そして来たと時と同じようにキビキビした足取りでユナの席を離れていく。
「式白さん……」
ナユタの背中を見つめて、ユナは呆然。
これもナユタなりの、ユナへの気遣いなのだろうか。
「ソーマ……」
ナユタは不安げな声で、この場にいないソーマの名前を呼んだ。
ナユタの言葉の通りに。
ソーマに全て委ねたい。
ソーマの全てを許したい。
でも……
ビーネスに体を封じられたユナには、それは叶わないことだった。
「ハゥッ……!」
ユナの口から、思わず変な喘ぎが漏れた。
ビーナスにさんざん弄ばれて、体が敏感になっているのだろうか。
ビーネスの拘束具に締め付けられて、感覚がオカシクなっているのだろうか。
ソーマの顔を思い出しただけで、ユナは自分の胸がキュンとくすぐったくなり、下腹のあたりがジュワッと熱くなるのがわかった。
#
その頃。
「ど、どうしたんだよマサムネ。いきなり話があるって……」
人気のない体育館裏。
教室から抜け出したソーマは、目の前に立つ人影にオズオズとそう声をかけた。
ソーマを呼び出したのはクラスメートの氷室マサムネだった。
マサムネ……2人きりだと、やっぱり緊張する。
クラスの中ではお互い穏やかに接しているが、この前の事件であれだけの事があったのだ。
マサムネに話しかけるソーマの声は、少しギクシャクしていた。
「御崎くん……」
ソーマの様子を気にかける様子もなく、キラリと眼鏡を光らせたマサムネは淡々とした口調で話を切り出した。
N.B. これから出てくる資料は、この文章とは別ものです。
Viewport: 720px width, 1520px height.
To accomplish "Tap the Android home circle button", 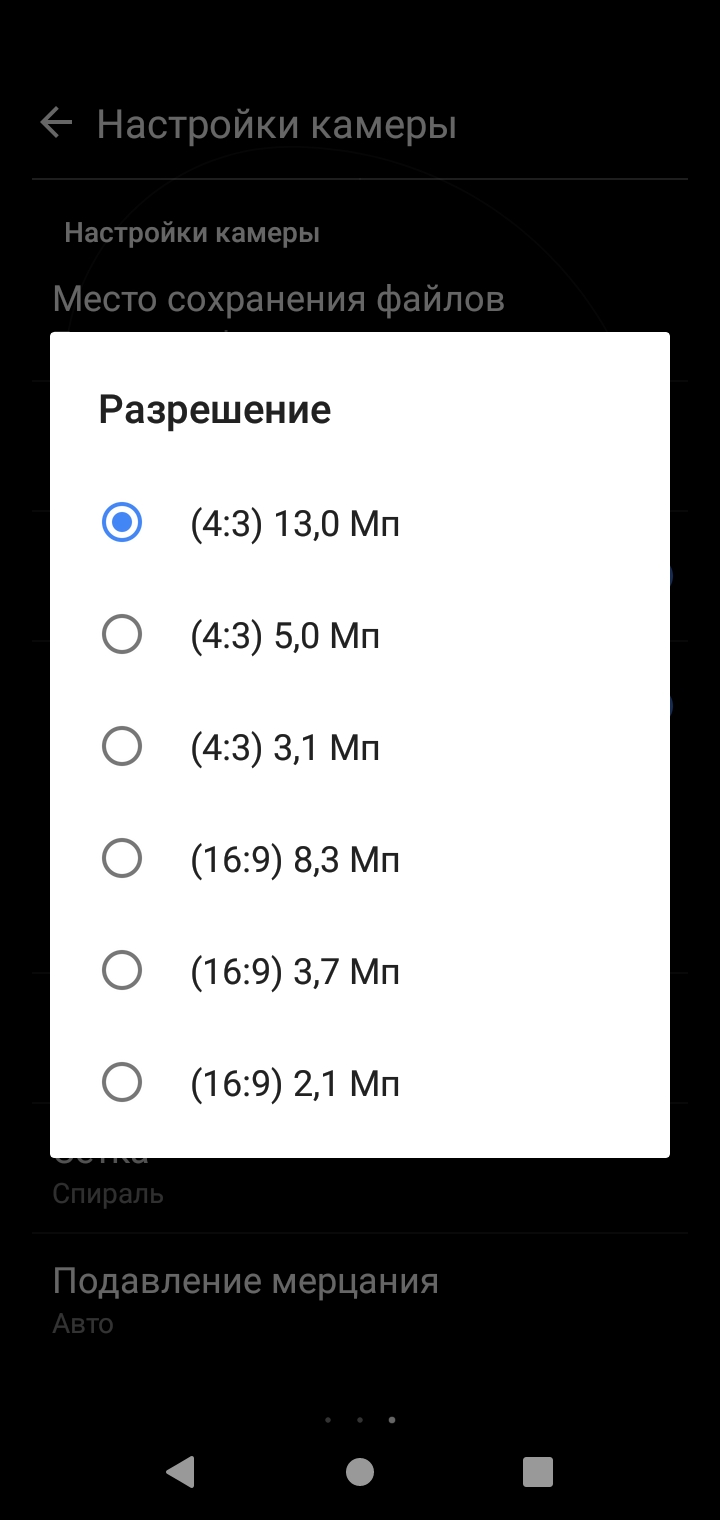I will pyautogui.click(x=360, y=1472).
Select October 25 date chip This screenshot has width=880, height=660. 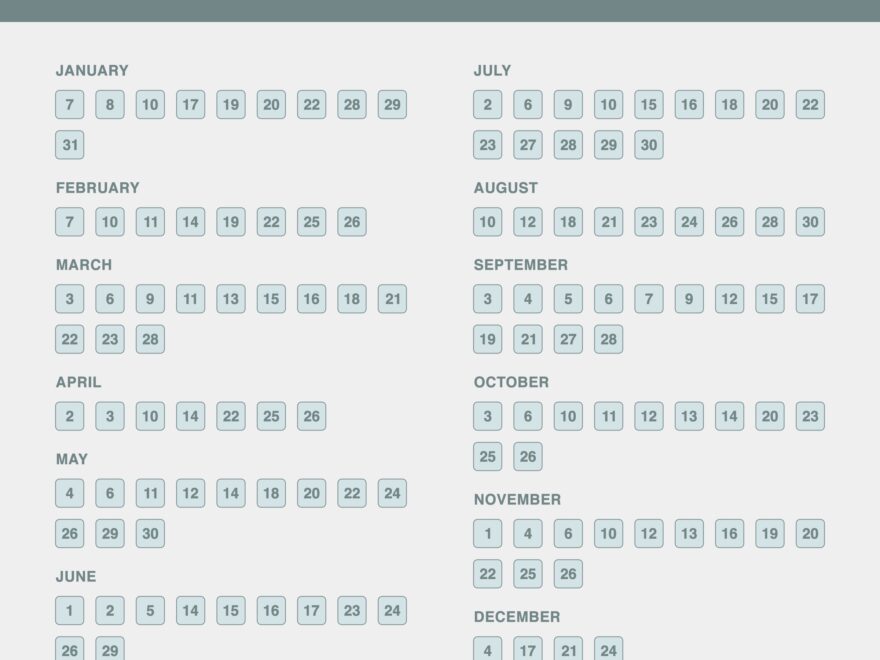coord(488,456)
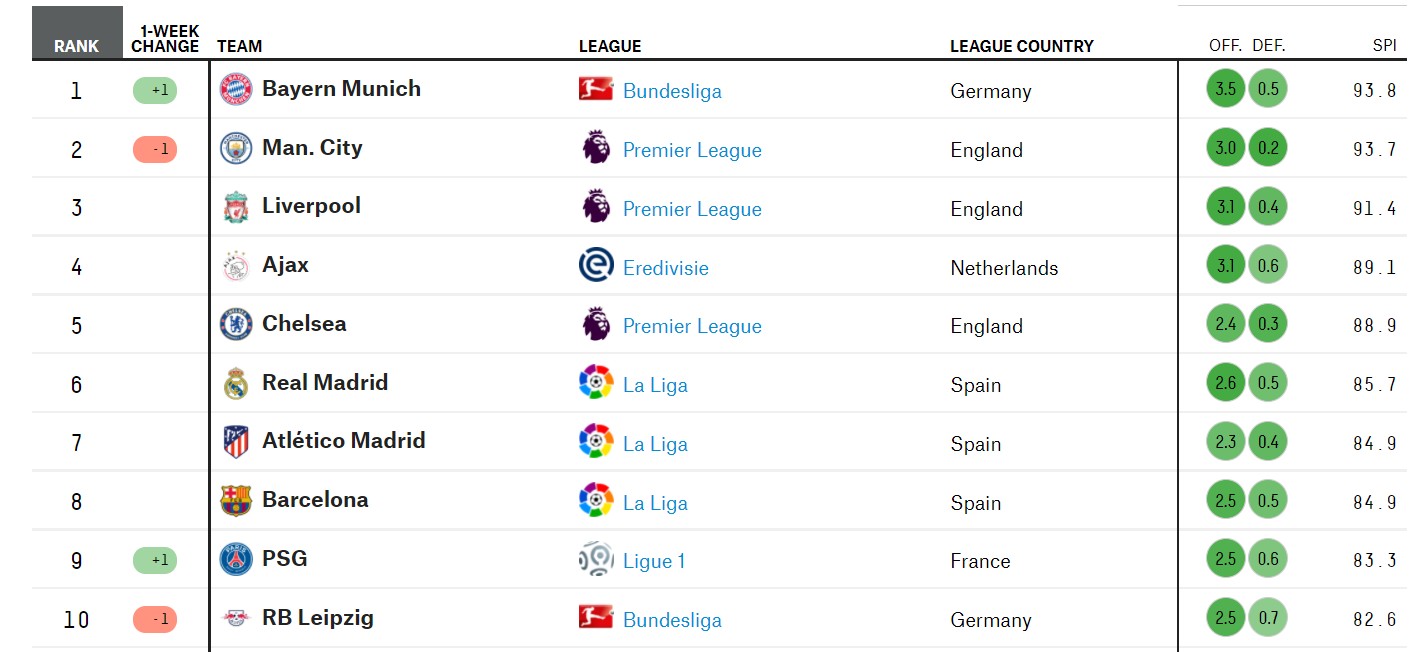This screenshot has height=652, width=1426.
Task: Click the Ligue 1 league logo
Action: point(596,560)
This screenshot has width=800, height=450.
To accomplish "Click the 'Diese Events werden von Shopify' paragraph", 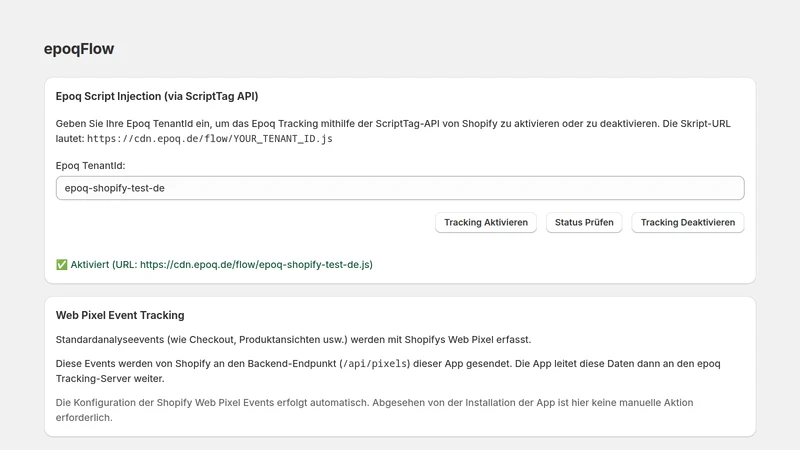I will point(388,371).
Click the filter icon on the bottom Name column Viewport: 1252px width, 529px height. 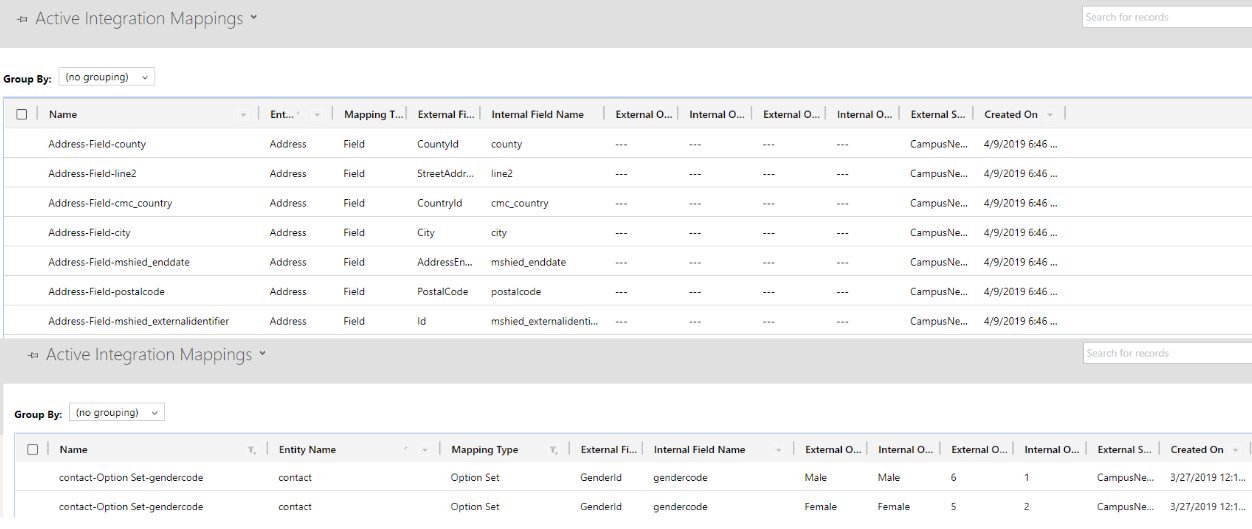[x=252, y=450]
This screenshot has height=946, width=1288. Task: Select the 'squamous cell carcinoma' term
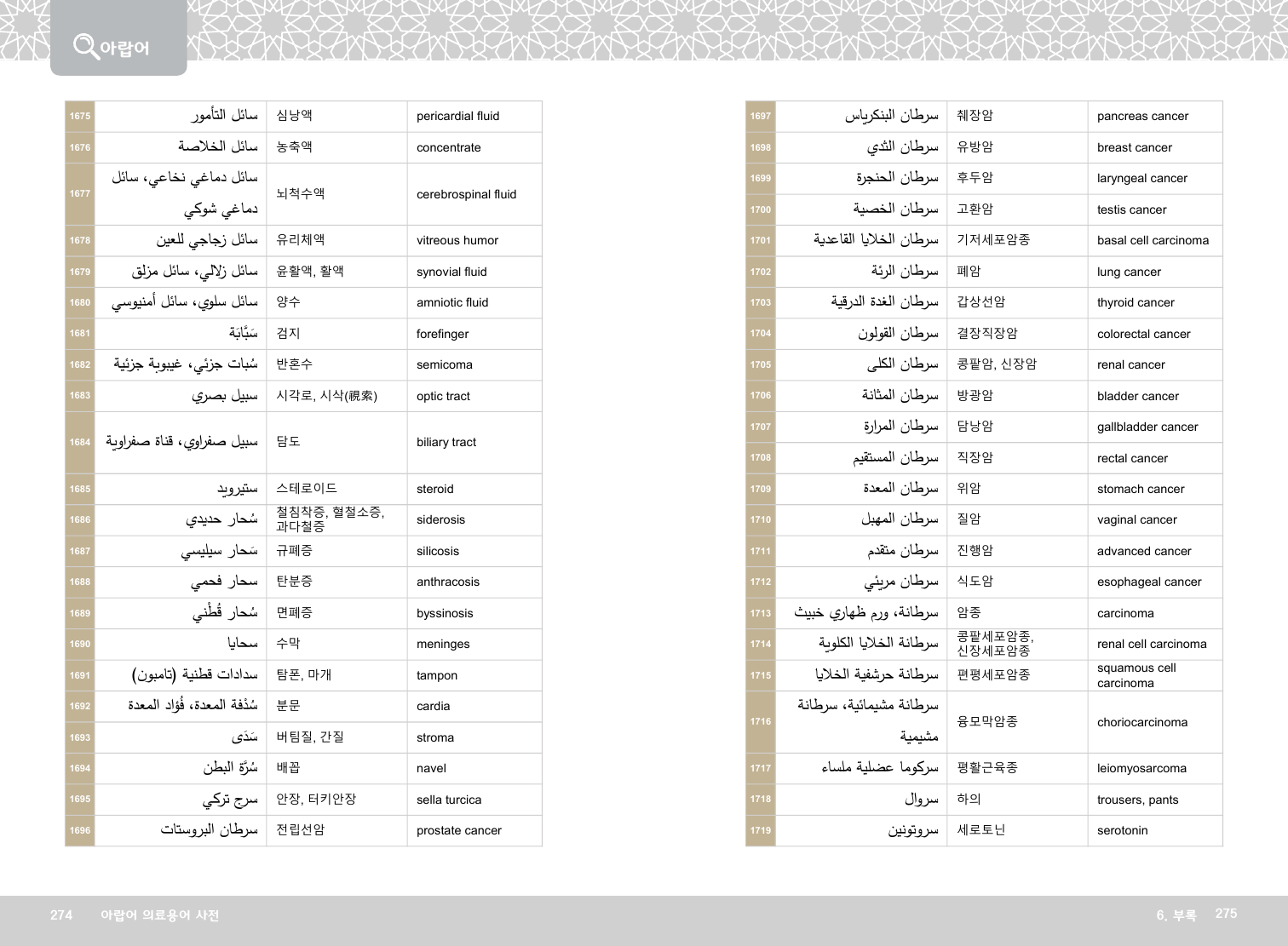coord(1136,675)
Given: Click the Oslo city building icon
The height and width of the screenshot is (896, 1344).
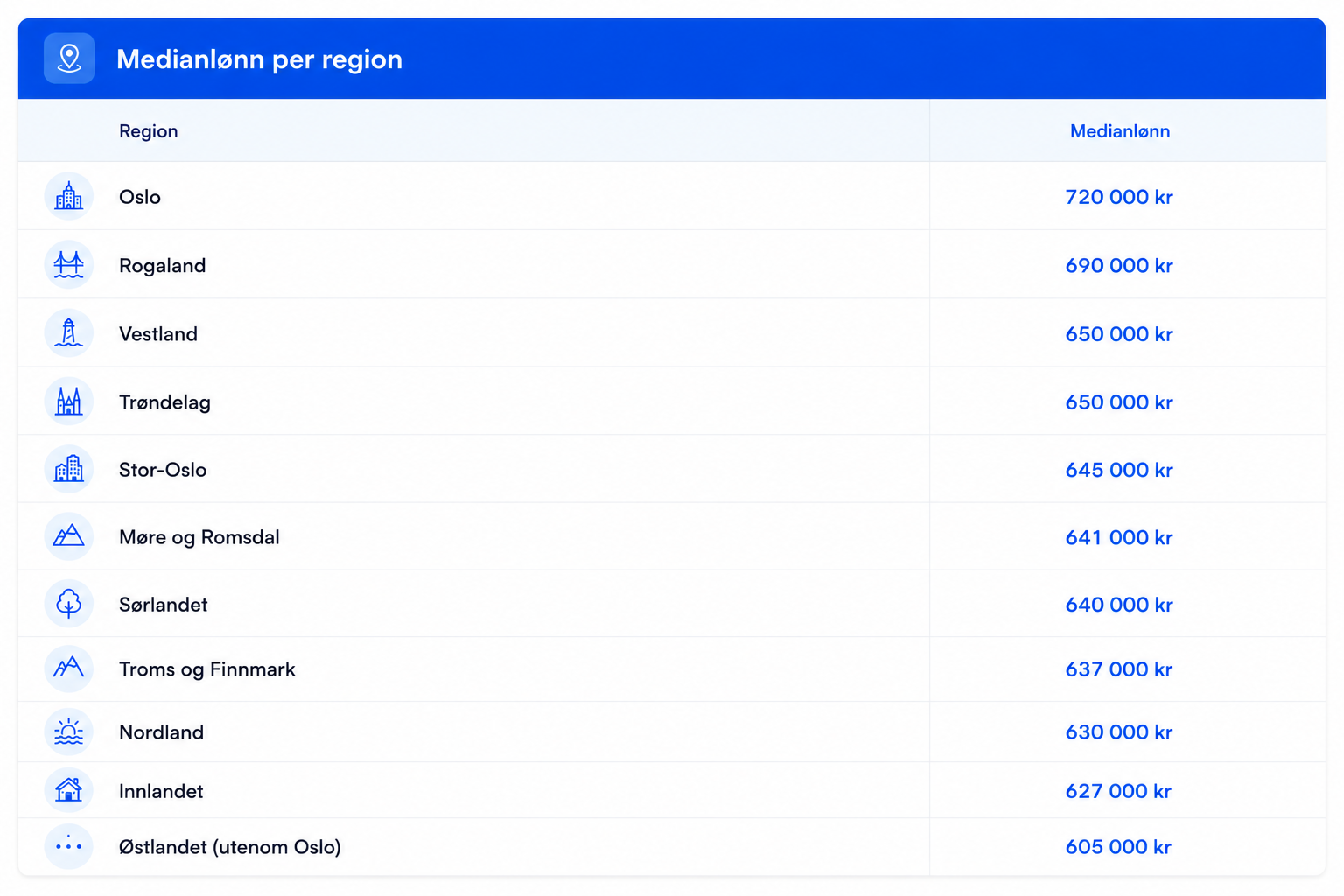Looking at the screenshot, I should [69, 196].
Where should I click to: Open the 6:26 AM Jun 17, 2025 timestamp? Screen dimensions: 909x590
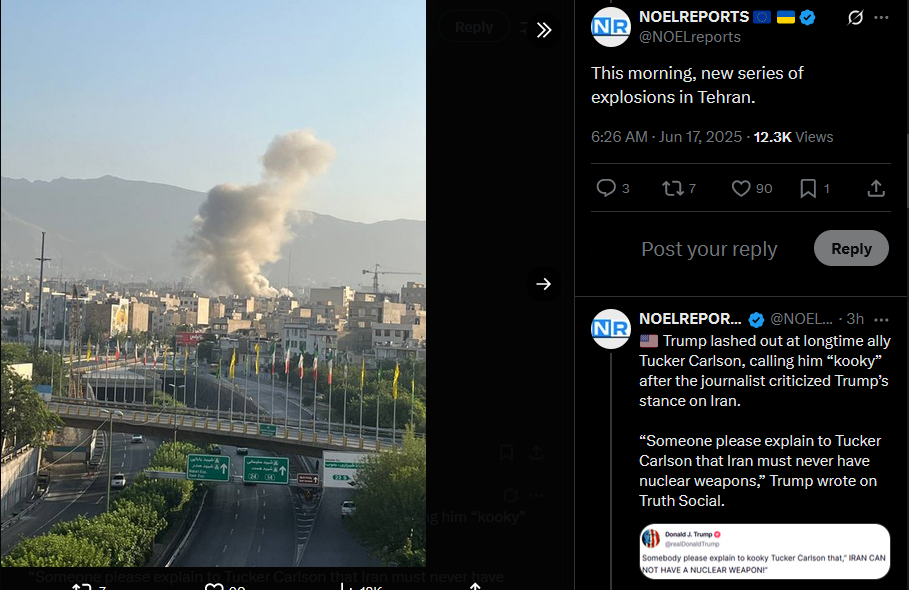point(666,137)
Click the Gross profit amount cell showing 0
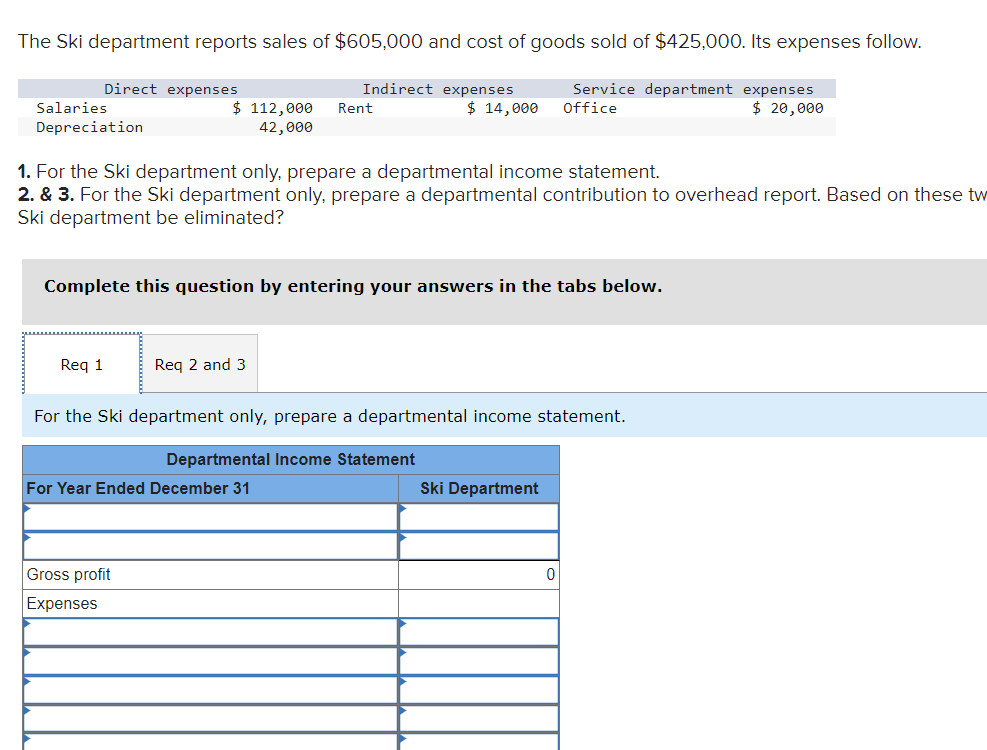 pyautogui.click(x=478, y=574)
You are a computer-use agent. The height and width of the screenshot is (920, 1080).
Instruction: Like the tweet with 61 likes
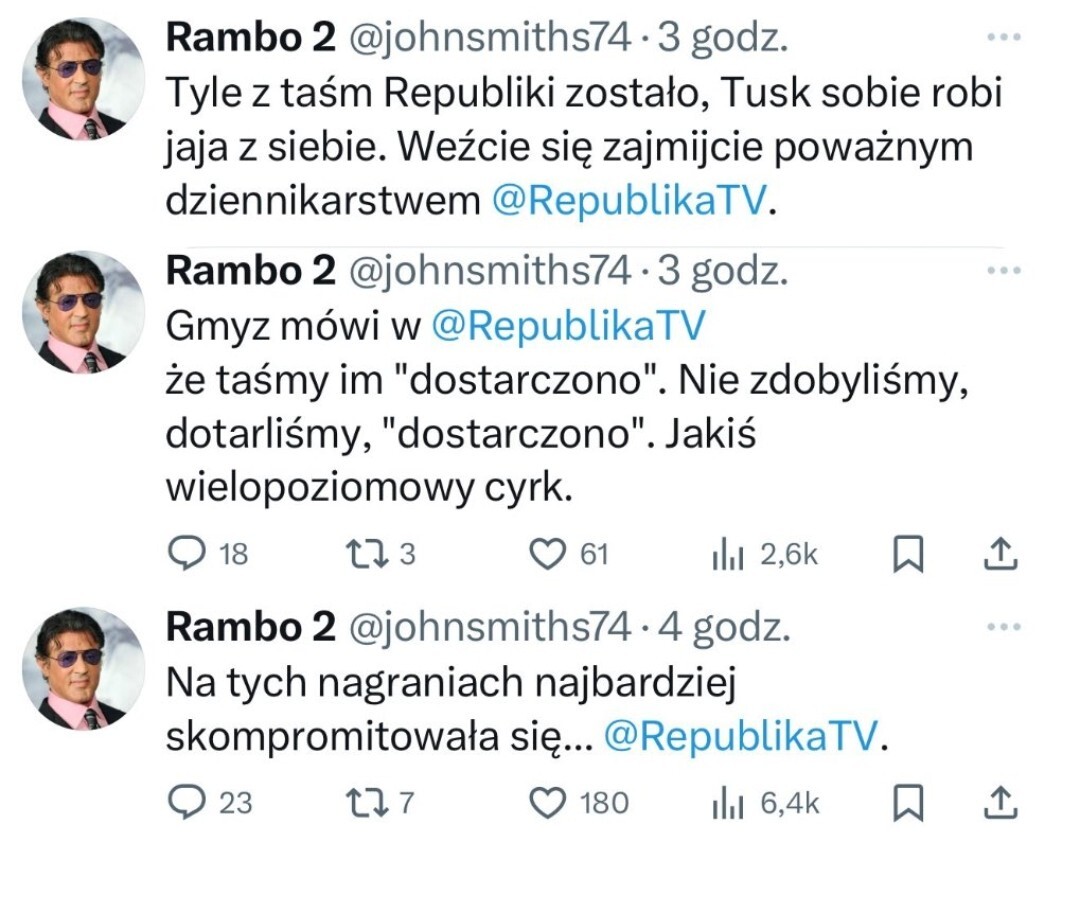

「世界的な『違法触媒』流通を牛耳る犯罪王、『アルバート・ベクター教授』が2週間前にイギリスのウェイクフィールド刑務所から脱獄した。教授は既に7日前には英国外へ脱出。現在の潜伏先はこの国。そしてこの御珠市近辺である可能性が極めて高いという情報を、僕たちは英国諜報機関から入手している。そして奴の目的は、この地に生じた接界点から現れた異界者との接触であった可能性が極めて高い。現状で僕たちが把握している情報はそこまでだ……」
( ゜Д゜)……へ?
いきなりマサムネが切り出した、まるで探偵小説の一節みたいな凄い単語の数々に、ソーマは一瞬体が固まった。
「御崎くん。君たちとは、今後のためにもこの事件に関する情報共有を依頼したい。そして僕たちの捜査への協力もだ……」
相変わらず淡々とした口調で、氷室マサムネは言葉を続けた。